Exercise brief:
From the line containing "70 (1024, 1684)" down to the last line of the material below, copy each line exactly and leave out the rest.

Available data below:

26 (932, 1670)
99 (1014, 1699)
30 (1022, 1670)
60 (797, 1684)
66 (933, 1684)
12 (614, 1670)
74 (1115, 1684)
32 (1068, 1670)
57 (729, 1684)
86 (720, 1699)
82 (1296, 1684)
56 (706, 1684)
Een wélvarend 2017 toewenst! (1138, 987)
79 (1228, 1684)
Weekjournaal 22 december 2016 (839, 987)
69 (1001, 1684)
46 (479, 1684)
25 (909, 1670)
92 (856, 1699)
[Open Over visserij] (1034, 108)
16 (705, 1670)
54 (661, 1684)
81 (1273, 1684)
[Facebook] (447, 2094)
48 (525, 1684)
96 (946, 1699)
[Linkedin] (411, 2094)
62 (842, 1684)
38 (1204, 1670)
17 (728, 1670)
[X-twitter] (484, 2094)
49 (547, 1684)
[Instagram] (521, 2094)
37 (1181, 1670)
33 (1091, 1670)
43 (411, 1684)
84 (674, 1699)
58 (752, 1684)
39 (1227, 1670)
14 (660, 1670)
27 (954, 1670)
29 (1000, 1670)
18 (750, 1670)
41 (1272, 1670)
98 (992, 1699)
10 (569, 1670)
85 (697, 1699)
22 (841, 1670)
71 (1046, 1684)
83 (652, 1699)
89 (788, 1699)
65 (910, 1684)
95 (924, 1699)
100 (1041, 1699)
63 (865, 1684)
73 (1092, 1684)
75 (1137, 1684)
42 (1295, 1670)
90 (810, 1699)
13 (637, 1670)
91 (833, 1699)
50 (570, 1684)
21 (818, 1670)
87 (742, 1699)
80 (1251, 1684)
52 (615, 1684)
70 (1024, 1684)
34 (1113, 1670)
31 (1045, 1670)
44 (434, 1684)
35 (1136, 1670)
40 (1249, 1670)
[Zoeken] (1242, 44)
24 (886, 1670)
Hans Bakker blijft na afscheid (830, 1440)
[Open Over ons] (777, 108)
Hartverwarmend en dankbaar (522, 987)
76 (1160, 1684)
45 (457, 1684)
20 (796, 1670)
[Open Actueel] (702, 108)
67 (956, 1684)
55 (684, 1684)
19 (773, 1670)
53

End of Available data.

Solved exercise:
70 (1024, 1684)
34 (1113, 1670)
31 (1045, 1670)
44 (434, 1684)
35 (1136, 1670)
40 (1249, 1670)
[Zoeken] (1242, 44)
24 (886, 1670)
Hans Bakker blijft na afscheid (830, 1440)
[Open Over ons] (777, 108)
Hartverwarmend en dankbaar (522, 987)
76 (1160, 1684)
45 (457, 1684)
20 (796, 1670)
[Open Actueel] (702, 108)
67 (956, 1684)
55 (684, 1684)
19 (773, 1670)
53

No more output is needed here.